■ WHAT YOU ARE ASKED TO DO:
The whole of the data is to be returned without a single change.

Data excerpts

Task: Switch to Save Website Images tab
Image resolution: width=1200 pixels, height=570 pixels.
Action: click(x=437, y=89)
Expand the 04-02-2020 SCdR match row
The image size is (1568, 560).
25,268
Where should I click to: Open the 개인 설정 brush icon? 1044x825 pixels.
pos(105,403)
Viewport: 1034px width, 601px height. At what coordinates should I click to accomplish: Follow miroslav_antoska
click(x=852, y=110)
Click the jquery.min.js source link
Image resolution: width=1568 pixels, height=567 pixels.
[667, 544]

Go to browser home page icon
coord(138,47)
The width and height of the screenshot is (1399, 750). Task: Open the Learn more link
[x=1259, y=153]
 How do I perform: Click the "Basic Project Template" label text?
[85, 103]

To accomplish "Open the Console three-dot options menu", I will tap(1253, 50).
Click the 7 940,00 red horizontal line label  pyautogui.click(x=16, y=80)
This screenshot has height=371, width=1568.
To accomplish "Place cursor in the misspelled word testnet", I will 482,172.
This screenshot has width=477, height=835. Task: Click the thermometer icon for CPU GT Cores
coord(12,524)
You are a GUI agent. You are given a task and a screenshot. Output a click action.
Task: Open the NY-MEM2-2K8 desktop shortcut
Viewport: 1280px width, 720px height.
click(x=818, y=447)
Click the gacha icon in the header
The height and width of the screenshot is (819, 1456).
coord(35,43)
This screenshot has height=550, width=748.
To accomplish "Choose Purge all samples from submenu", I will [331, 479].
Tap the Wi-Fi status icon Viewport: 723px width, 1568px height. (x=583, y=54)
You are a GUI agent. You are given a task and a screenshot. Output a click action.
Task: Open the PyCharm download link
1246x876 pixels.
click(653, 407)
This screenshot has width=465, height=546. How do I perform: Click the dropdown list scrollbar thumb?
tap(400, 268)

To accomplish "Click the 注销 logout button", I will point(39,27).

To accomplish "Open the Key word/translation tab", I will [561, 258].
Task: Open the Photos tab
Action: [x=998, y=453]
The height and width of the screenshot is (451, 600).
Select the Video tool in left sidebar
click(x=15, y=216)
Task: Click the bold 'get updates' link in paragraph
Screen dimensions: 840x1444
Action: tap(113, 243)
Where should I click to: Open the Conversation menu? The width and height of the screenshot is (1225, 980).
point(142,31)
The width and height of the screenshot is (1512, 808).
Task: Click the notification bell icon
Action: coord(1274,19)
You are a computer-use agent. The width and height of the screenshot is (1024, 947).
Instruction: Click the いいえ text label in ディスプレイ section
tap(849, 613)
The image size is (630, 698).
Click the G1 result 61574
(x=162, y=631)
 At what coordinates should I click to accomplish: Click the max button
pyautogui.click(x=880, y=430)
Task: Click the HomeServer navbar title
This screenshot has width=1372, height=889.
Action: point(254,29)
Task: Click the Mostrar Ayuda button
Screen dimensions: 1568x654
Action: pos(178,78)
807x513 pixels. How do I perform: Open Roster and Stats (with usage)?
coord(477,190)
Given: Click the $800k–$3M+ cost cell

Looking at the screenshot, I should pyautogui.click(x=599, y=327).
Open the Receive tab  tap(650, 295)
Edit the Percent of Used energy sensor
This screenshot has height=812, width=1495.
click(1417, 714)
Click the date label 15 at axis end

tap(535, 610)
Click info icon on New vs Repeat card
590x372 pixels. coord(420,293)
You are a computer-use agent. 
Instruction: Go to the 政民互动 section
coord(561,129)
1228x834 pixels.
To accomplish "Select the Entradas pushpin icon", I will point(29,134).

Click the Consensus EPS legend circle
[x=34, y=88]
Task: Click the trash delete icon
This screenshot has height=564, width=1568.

■ SOLUTION TO THE PROBLEM:
Task: Switch to Save Website Images tab
Image resolution: width=1200 pixels, height=570 pixels.
Action: click(x=437, y=89)
Expand the 04-02-2020 SCdR match row
The image size is (1568, 560).
25,268
Where should I click to: Open the 개인 설정 brush icon? 1044x825 pixels.
pos(105,403)
Viewport: 1034px width, 601px height. At what coordinates should I click to accomplish: Follow miroslav_antoska
click(x=852, y=110)
Click the jquery.min.js source link
Image resolution: width=1568 pixels, height=567 pixels.
[667, 544]

Go to browser home page icon
coord(138,47)
The width and height of the screenshot is (1399, 750). Task: Open the Learn more link
[x=1259, y=153]
 How do I perform: Click the "Basic Project Template" label text?
[85, 103]

To accomplish "Open the Console three-dot options menu", I will tap(1253, 50).
Click the 7 940,00 red horizontal line label  pyautogui.click(x=16, y=80)
This screenshot has height=371, width=1568.
To accomplish "Place cursor in the misspelled word testnet", I will 482,172.
This screenshot has width=477, height=835. Task: Click the thermometer icon for CPU GT Cores
coord(12,524)
You are a GUI agent. You are given a task and a screenshot. Output a click action.
Task: Open the NY-MEM2-2K8 desktop shortcut
Viewport: 1280px width, 720px height.
click(x=818, y=447)
Click the gacha icon in the header
The height and width of the screenshot is (819, 1456).
coord(35,43)
This screenshot has height=550, width=748.
To accomplish "Choose Purge all samples from submenu", I will [331, 479].
Tap the Wi-Fi status icon Viewport: 723px width, 1568px height. (x=583, y=54)
You are a GUI agent. You are given a task and a screenshot. Output a click action.
Task: Open the PyCharm download link
1246x876 pixels.
click(653, 407)
This screenshot has width=465, height=546. How do I perform: Click the dropdown list scrollbar thumb?
tap(400, 268)

To accomplish "Click the 注销 logout button", I will point(39,27).

To accomplish "Open the Key word/translation tab", I will [561, 258].
Task: Open the Photos tab
Action: [x=998, y=453]
The height and width of the screenshot is (451, 600).
Select the Video tool in left sidebar
click(x=15, y=216)
Task: Click the bold 'get updates' link in paragraph
Screen dimensions: 840x1444
Action: tap(113, 243)
Where should I click to: Open the Conversation menu? The width and height of the screenshot is (1225, 980).
point(142,31)
The width and height of the screenshot is (1512, 808).
Task: Click the notification bell icon
Action: coord(1274,19)
You are a computer-use agent. The width and height of the screenshot is (1024, 947).
Instruction: Click the いいえ text label in ディスプレイ section
tap(849, 613)
The image size is (630, 698).
Click the G1 result 61574
(x=162, y=631)
 At what coordinates should I click to accomplish: Click the max button
pyautogui.click(x=880, y=430)
Task: Click the HomeServer navbar title
This screenshot has width=1372, height=889.
Action: point(254,29)
Task: Click the Mostrar Ayuda button
Screen dimensions: 1568x654
Action: pos(178,78)
807x513 pixels. How do I perform: Open Roster and Stats (with usage)?
coord(477,190)
Given: Click the $800k–$3M+ cost cell

Looking at the screenshot, I should pyautogui.click(x=599, y=327).
Open the Receive tab  tap(650, 295)
Edit the Percent of Used energy sensor
This screenshot has height=812, width=1495.
click(1417, 714)
Click the date label 15 at axis end

tap(535, 610)
Click info icon on New vs Repeat card
590x372 pixels. coord(420,293)
You are a computer-use agent. 
Instruction: Go to the 政民互动 section
coord(561,129)
1228x834 pixels.
To accomplish "Select the Entradas pushpin icon", I will point(29,134).

Click the Consensus EPS legend circle
[x=34, y=88]
Task: Click the trash delete icon
This screenshot has height=564, width=1568.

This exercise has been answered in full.